Otherwise, I enjoyed what I ate. El Chorro makes a great first impression with a gratis breadbasket of fresh rolls and warm sticky buns to start off every meal. Those buns have a cult following, and I understand why it was really hard to hold back after only a couple bites of the sweet, gooey dough. Good thing there wasn't much lag time between courses or I would've filled up on them.
The Shrimp Louie and the Miller's Melange were substantial, entree-size salads, both piled with chunks of Gulf shrimp. The former was a bowl of crisp greens, tomatoes, and wedges of lemon, with a side of Thousand Island-style Louie dressing, a house specialty. The Melange, a mix of turkey chunks, crunchy jicama slices, artichoke hearts, and lettuce, tasted great with pungent Roquefort dressing.
Two charred, double-size lamb chops arrived sizzling hot out of a 1,600-degree mesquite broiler, which El Chorro also uses for its prime aged beef. The chops came with mint jelly, but they were juicy and flavorful on their own. Chicken-fried steak was two large pieces of golden, lightly batter-fried meat, topped with creamy pan gravy. And the beef stroganoff was especially tasty, a soft heap of egg noodles slathered in rich, tangy cream sauce. Tender slices of filet mignon made it extra buttery.

════

> [Task item a] From the rows below, copy verbatim the stretch that starts with the line containing "The image size is (552, 1200)." and ends with the line containing "column-label: Password is", including both of those lines.

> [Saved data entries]
════

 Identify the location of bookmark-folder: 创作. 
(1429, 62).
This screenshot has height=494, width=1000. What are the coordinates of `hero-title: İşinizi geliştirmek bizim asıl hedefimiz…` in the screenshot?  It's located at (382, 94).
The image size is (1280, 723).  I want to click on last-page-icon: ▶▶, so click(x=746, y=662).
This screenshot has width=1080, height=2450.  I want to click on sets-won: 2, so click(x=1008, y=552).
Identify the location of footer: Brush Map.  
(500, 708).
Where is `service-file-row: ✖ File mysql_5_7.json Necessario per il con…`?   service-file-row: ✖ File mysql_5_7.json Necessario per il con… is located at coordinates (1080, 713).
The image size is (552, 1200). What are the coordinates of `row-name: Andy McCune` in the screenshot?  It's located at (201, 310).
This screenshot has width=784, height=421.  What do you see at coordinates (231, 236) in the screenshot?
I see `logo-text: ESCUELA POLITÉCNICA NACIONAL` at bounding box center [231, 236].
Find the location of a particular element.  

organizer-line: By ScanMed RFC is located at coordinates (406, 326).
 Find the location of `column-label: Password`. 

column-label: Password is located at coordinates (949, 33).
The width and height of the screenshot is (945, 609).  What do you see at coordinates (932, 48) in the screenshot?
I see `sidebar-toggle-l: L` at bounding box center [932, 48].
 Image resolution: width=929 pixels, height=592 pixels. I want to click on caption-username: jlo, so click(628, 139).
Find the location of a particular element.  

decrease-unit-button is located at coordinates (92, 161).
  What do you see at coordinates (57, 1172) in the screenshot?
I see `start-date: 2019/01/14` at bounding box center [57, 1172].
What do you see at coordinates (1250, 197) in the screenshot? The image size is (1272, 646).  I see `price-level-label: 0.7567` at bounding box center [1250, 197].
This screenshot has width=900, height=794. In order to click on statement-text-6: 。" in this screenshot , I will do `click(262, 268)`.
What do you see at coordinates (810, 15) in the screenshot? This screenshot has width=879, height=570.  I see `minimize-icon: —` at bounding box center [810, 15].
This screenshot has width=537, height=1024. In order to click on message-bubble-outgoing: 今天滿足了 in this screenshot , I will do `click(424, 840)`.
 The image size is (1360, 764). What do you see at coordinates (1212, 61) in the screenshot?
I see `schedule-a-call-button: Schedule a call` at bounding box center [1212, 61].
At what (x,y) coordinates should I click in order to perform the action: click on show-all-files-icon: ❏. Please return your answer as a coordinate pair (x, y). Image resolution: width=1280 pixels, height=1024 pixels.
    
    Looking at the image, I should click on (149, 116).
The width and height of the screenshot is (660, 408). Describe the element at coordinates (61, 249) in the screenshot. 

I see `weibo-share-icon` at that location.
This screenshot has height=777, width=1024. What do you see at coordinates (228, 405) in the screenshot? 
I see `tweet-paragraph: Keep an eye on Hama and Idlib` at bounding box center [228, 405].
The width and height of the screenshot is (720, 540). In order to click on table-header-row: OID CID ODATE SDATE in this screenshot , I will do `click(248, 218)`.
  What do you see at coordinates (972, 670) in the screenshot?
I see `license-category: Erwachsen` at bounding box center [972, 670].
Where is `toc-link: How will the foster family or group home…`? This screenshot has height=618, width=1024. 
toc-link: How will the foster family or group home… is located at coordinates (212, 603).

════

> [Task item b] Continue the El Chorro restaurant review after its last sentence.

> [Answer space a]
The image size is (552, 1200). What are the coordinates of `row-name: Andy McCune` in the screenshot?  It's located at (201, 310).
This screenshot has width=784, height=421.  What do you see at coordinates (231, 236) in the screenshot?
I see `logo-text: ESCUELA POLITÉCNICA NACIONAL` at bounding box center [231, 236].
Find the location of a particular element.  

organizer-line: By ScanMed RFC is located at coordinates (406, 326).
 Find the location of `column-label: Password`. 

column-label: Password is located at coordinates (949, 33).

> [Answer space b]
For dessert, I sampled the chocolate ice box cake, a smooth, chilled slice of Belgian chocolate mousse with walnuts, a graham cracker crust, and a dollop of whipped cream not bad, but I preferred the caramel custard flan, with its pudding-like texture and faint scent of rum.
Brunch wasn't served buffet-style at El Chorro, but it was a decent selection of stick-to-your-ribs dishes including steak and eggs, chipped beef, and corned beef hash. As if I had any doubt that this is an old-fashioned restaurant, there were four varieties of eggs Benedict, too. I tried the salmon lox Benedict, which combined thick, smoky pieces of salmon, perfectly poached eggs, and toasted pieces of English muffin, all blanketed in warm Hollandaise sauce. The "one of a kind" French toast, made with thick slices of homemade cinnamon raisin bread, was also delicious, but after those sticky buns, I felt like I was overdoing it. Thankfully, it came with hash browns and a couple of meaty sausages to give my sugar-shocked palate a break.